This blog revolves around the brand that redefined streetwear and party created the ‘DROP CULTURE’. No we are not talking about RIPNDIP (although you should check them out) we are talking about the iconic red and white Supreme. We will also be unfolding the unconventional strategy that led a streetwear brand to a billion dollar valuation and a cult fan following.
The origin story of Supreme begins In the early 1990s with James Jebbia a man who was a burgeoning fashionista in New York City’s underground scene, who worked his way up the ranks at Parachute and opened the proto-streetwear stores Union NYC and Stussy — the latter with surfer and surf-wear pioneer Shawn Stussy. However when Stussy left the retail game, Jebbia was looking for his next big move and found it in a storefront on Lafayette Street.

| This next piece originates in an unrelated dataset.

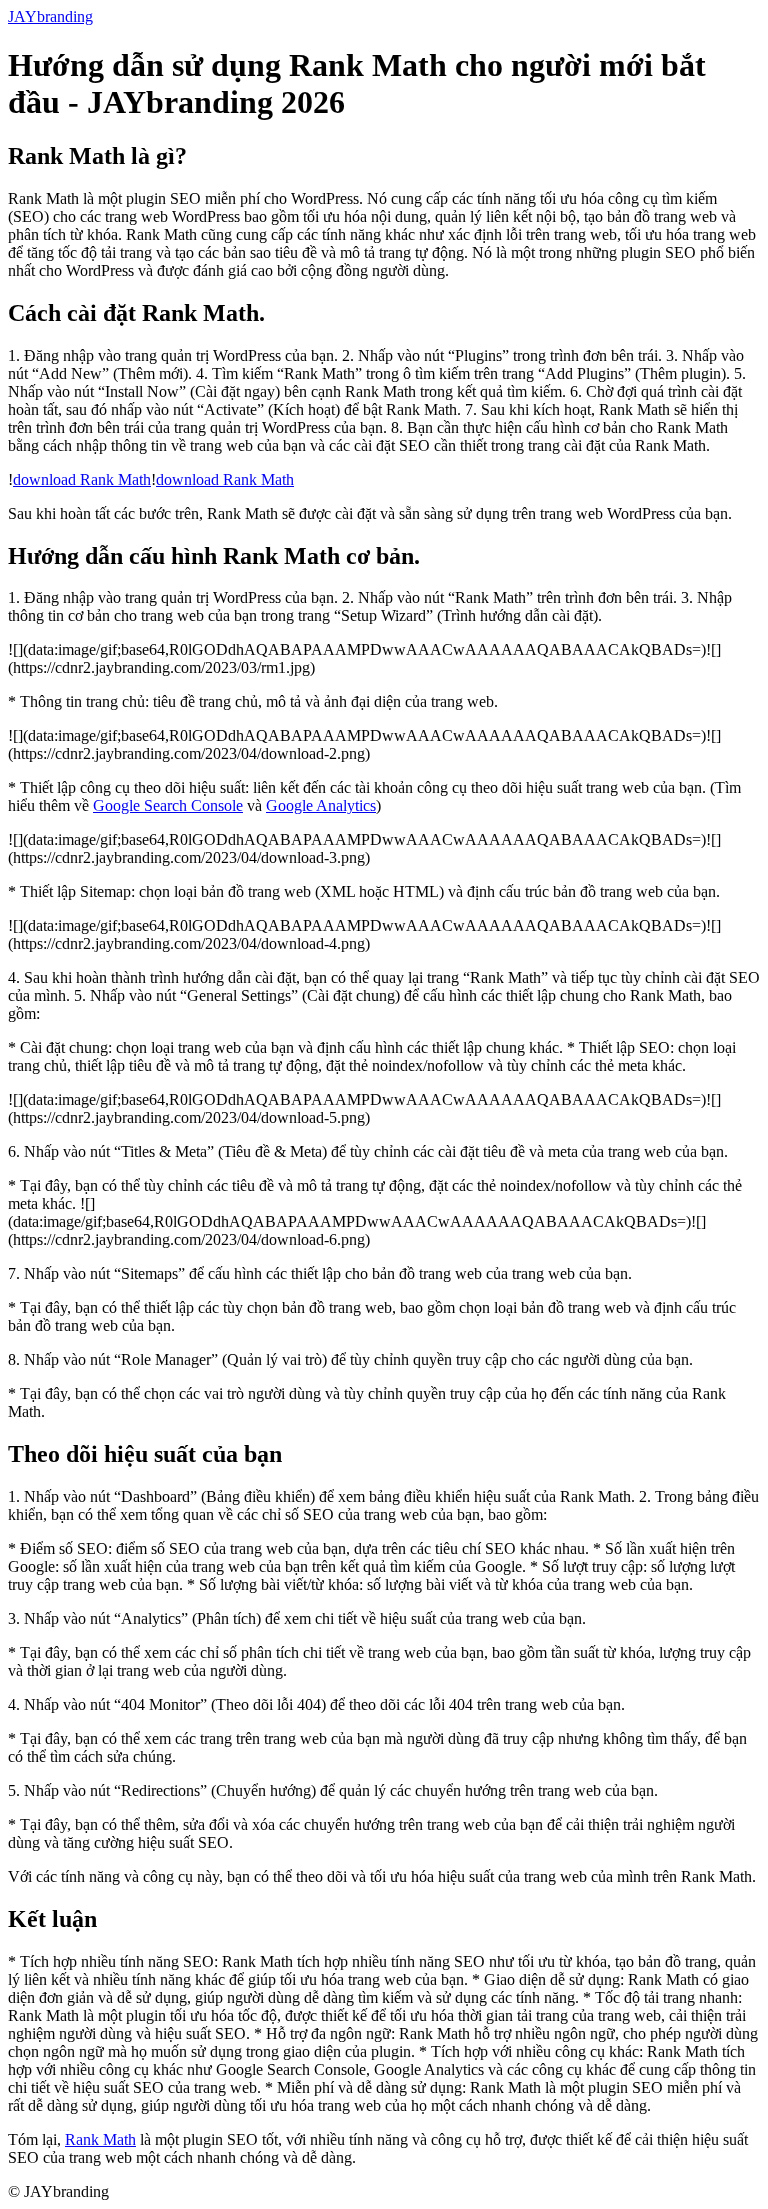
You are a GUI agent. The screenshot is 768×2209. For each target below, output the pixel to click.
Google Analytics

Supreme opened in 1994 with a staff of edgy, anti-commercial kids with an attitude.They started off as a skateboard store in New York City. A skateboard store, perhaps the most successful skateboard store in the history of the world, owned by a man who didn’t skate and didn’t care much for the sport. They were confident, fearless, opinionated, and unapologetically authentic — traits that carried into the overall energy in and around the store. It was intimidating, yet intriguing — and ultimately the workings of Supreme’s cult-like appeal. A brand that doesn’t classify anything as limited, but only releases short runs and never re-releases a product. A fashion icon that swears it’s not a fashion brand. Supreme is an intriguing, tangled web of contradiction.

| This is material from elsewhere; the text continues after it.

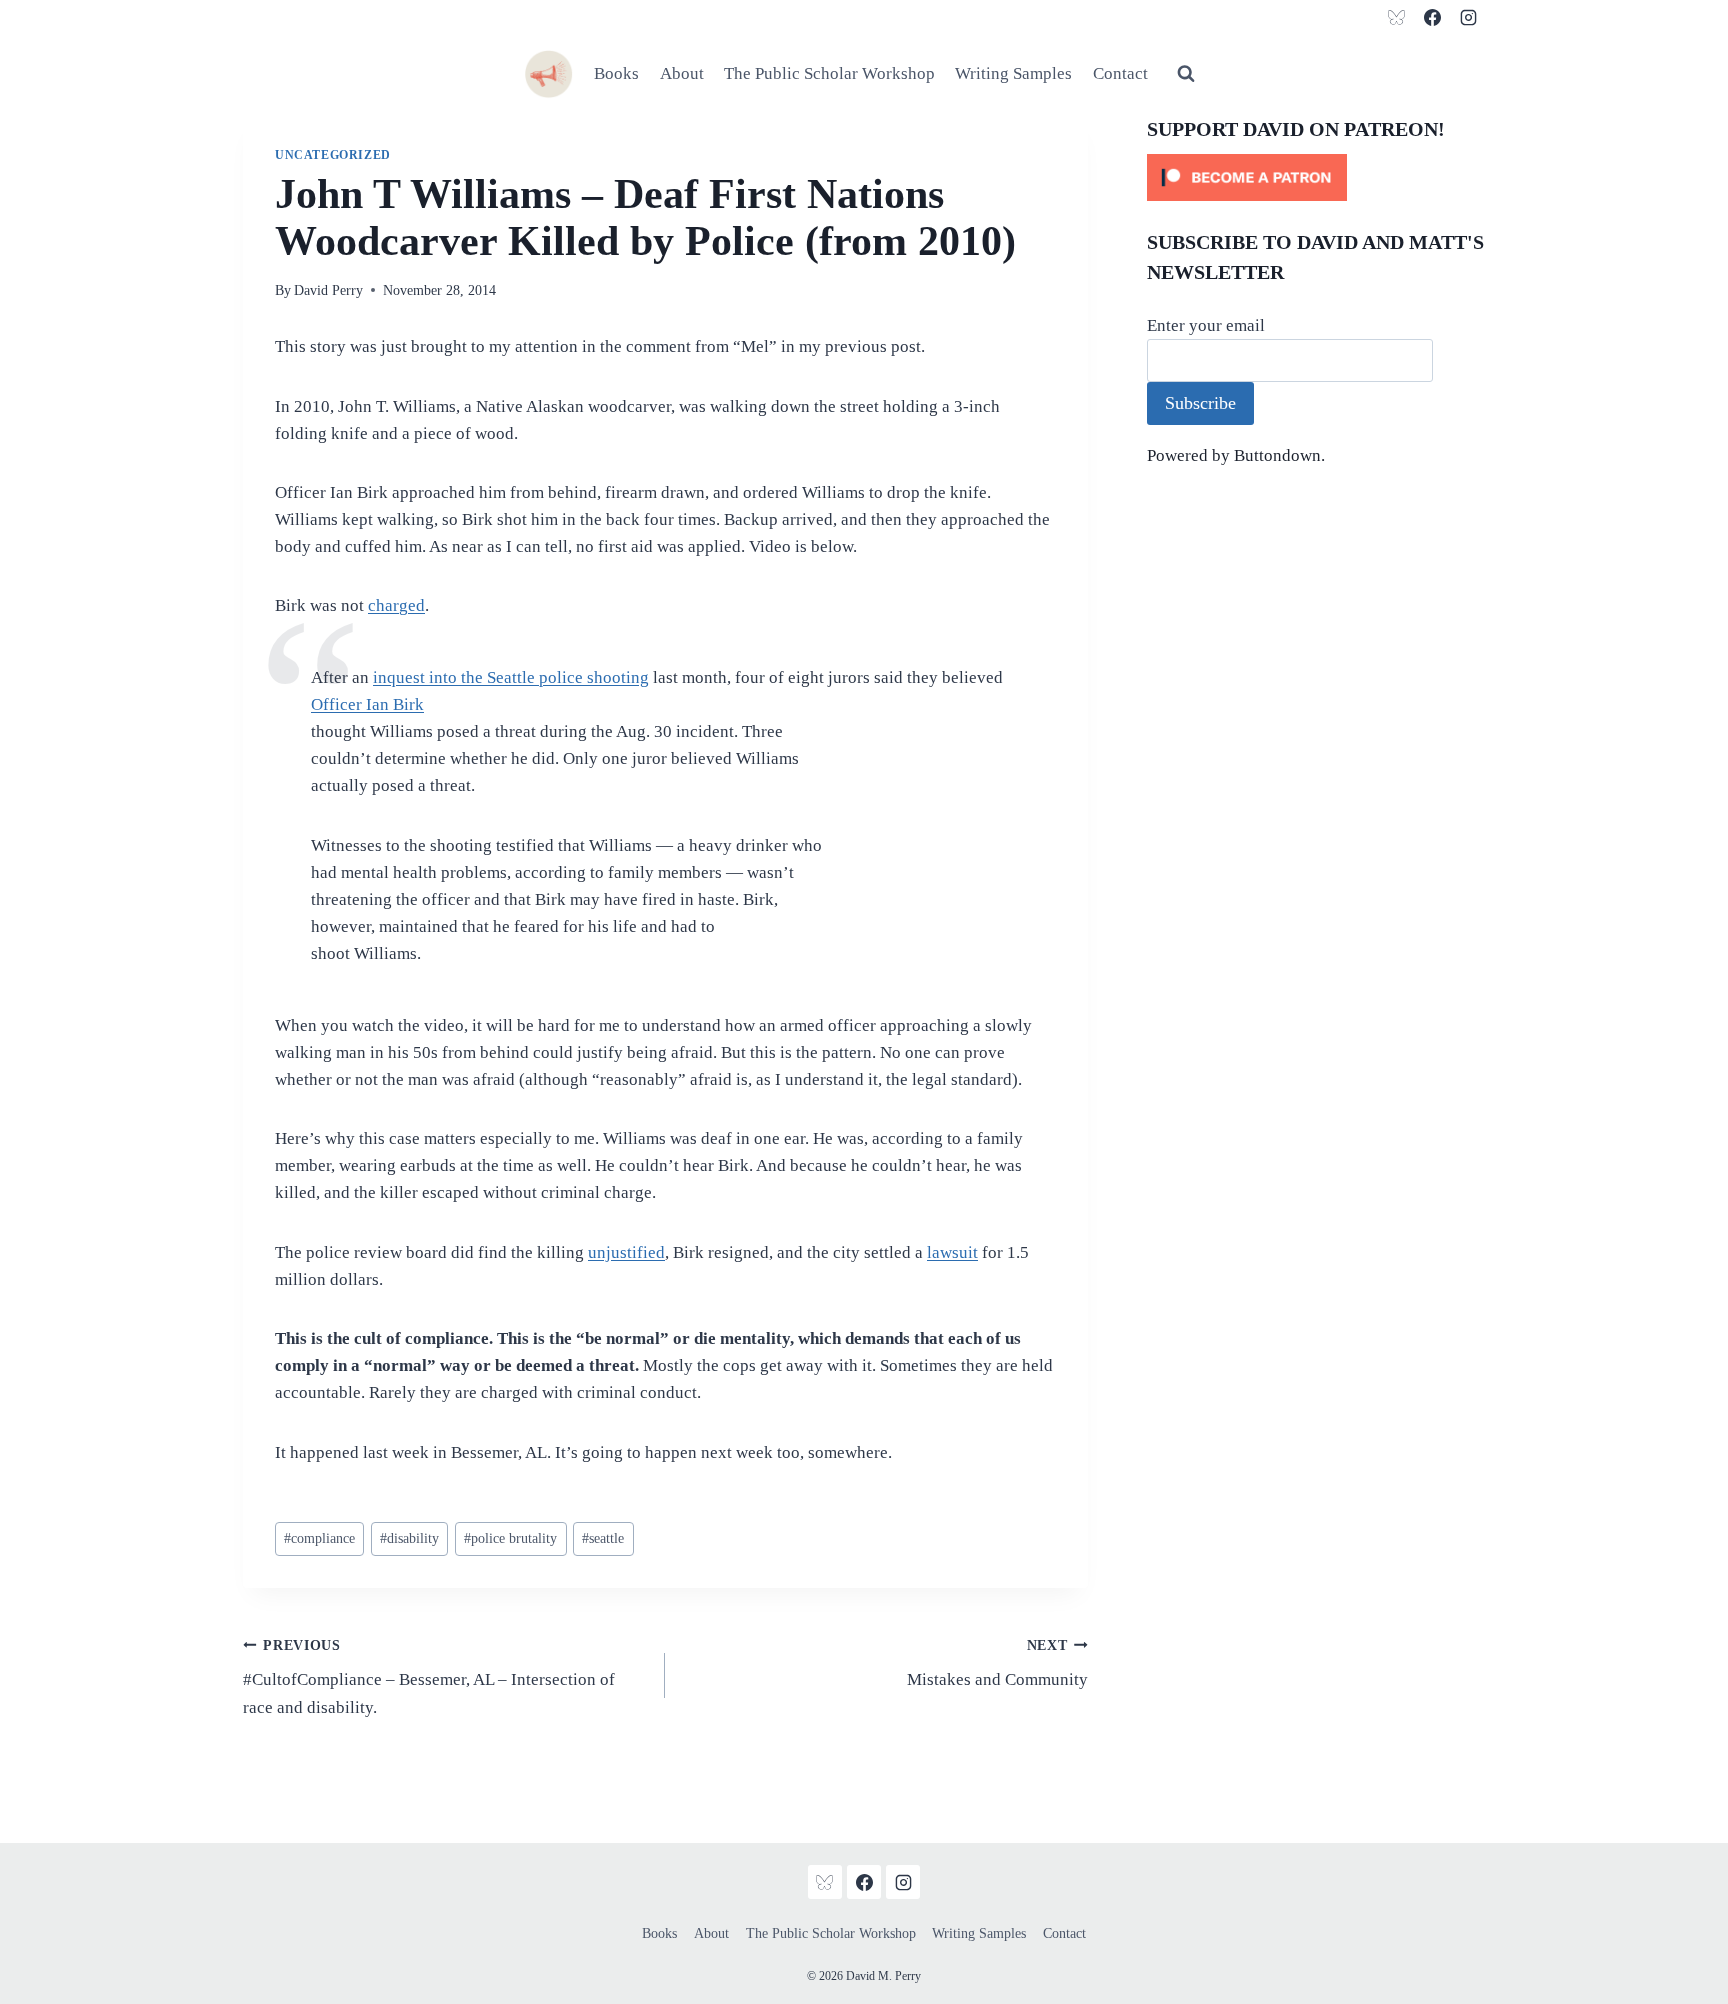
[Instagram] (1468, 17)
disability (409, 1538)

What has led to Supreme’s ascent and dominance in the clothing market?
Well It can be traced back to a carefully crafted strategy that has capitalized on
○ The Art of limited supply
○ Unique approach towards customers
○ Collaborations to increase brand hype
○ Leveraging Resale and social media growth to provide free marketing
The art of limited supply
Supreme has mastered the art of limited supply. Since its inception, Supreme has always maintained a small inventory, and never released a ton of pieces. It doesn’t sell in large retail stores, hence keeping its availability limited. This maintained a sense of authenticity , while driving up desirability and demand. At this point, any other brand would’ve charged more premium prices and raked in the cash. However, here’s the strategy that differentiates Supreme from the herd. Instead of charging a premium price for their highly desirable products, they kept them relatively cheap and affordable. This might seem like a bad strategy as it leaves money on the table that could have easily gone into Supreme’s pockets however, Supreme was able to convert that foregone revenue into significant hype that led to more brand equity. With more brand equity comes more demand which drives up resale prices, thereby creating more hype. It’s all interconnected and Supreme has mastered it.